* _DIRECTIONS_:
Reproduce each of the following rows word for word, without changing anything.
***
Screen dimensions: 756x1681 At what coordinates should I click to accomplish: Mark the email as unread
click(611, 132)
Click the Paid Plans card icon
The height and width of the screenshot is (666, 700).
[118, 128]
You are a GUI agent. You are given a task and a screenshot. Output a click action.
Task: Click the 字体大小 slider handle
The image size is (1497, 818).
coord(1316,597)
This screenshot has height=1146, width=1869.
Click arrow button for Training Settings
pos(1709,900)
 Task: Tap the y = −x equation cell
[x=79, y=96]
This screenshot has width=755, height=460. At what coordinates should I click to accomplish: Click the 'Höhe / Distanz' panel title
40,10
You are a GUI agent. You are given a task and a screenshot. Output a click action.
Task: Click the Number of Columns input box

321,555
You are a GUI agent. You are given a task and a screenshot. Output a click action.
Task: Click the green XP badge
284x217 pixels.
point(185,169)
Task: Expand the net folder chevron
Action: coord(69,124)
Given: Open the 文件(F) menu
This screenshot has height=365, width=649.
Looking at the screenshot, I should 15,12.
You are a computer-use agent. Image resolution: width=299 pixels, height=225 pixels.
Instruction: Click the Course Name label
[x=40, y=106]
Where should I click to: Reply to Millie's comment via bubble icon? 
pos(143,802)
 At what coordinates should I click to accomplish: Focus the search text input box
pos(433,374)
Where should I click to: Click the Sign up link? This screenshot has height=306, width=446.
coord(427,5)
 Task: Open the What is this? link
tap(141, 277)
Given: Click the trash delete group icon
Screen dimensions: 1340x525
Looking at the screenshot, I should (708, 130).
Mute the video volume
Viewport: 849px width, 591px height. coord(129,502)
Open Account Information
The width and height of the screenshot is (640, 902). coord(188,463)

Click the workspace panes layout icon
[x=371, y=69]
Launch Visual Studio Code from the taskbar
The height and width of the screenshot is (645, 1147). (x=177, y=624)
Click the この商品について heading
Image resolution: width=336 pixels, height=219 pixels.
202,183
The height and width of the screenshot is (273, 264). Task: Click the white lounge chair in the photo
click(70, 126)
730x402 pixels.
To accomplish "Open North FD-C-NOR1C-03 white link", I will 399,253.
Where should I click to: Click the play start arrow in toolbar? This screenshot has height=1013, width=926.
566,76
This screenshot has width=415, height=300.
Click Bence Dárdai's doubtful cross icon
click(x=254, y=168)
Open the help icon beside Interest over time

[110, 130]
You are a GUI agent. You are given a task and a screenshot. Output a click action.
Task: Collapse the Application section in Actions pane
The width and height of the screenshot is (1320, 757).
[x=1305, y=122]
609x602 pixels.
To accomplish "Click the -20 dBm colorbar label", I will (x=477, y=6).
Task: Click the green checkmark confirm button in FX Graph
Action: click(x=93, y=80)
***
* _SOLUTION FOR THIS PROBLEM_:
Screen dimensions: 756x1681 At what coordinates should I click to accomplish: Mark the email as unread
click(611, 132)
Click the Paid Plans card icon
The height and width of the screenshot is (666, 700).
[118, 128]
You are a GUI agent. You are given a task and a screenshot. Output a click action.
Task: Click the 字体大小 slider handle
The image size is (1497, 818).
coord(1316,597)
This screenshot has height=1146, width=1869.
Click arrow button for Training Settings
pos(1709,900)
 Task: Tap the y = −x equation cell
[x=79, y=96]
This screenshot has width=755, height=460. At what coordinates should I click to accomplish: Click the 'Höhe / Distanz' panel title
40,10
You are a GUI agent. You are given a task and a screenshot. Output a click action.
Task: Click the Number of Columns input box

321,555
You are a GUI agent. You are given a task and a screenshot. Output a click action.
Task: Click the green XP badge
284x217 pixels.
point(185,169)
Task: Expand the net folder chevron
Action: coord(69,124)
Given: Open the 文件(F) menu
This screenshot has height=365, width=649.
Looking at the screenshot, I should 15,12.
You are a computer-use agent. Image resolution: width=299 pixels, height=225 pixels.
Instruction: Click the Course Name label
[x=40, y=106]
Where should I click to: Reply to Millie's comment via bubble icon? 
pos(143,802)
 At what coordinates should I click to accomplish: Focus the search text input box
pos(433,374)
Where should I click to: Click the Sign up link? This screenshot has height=306, width=446.
coord(427,5)
 Task: Open the What is this? link
tap(141, 277)
Given: Click the trash delete group icon
Screen dimensions: 1340x525
Looking at the screenshot, I should (708, 130).
Mute the video volume
Viewport: 849px width, 591px height. coord(129,502)
Open Account Information
The width and height of the screenshot is (640, 902). coord(188,463)

Click the workspace panes layout icon
[x=371, y=69]
Launch Visual Studio Code from the taskbar
The height and width of the screenshot is (645, 1147). (x=177, y=624)
Click the この商品について heading
Image resolution: width=336 pixels, height=219 pixels.
202,183
The height and width of the screenshot is (273, 264). Task: Click the white lounge chair in the photo
click(70, 126)
730x402 pixels.
To accomplish "Open North FD-C-NOR1C-03 white link", I will 399,253.
Where should I click to: Click the play start arrow in toolbar? This screenshot has height=1013, width=926.
566,76
This screenshot has width=415, height=300.
Click Bence Dárdai's doubtful cross icon
click(x=254, y=168)
Open the help icon beside Interest over time

[110, 130]
You are a GUI agent. You are given a task and a screenshot. Output a click action.
Task: Collapse the Application section in Actions pane
The width and height of the screenshot is (1320, 757).
[x=1305, y=122]
609x602 pixels.
To accomplish "Click the -20 dBm colorbar label", I will (x=477, y=6).
Task: Click the green checkmark confirm button in FX Graph
Action: click(x=93, y=80)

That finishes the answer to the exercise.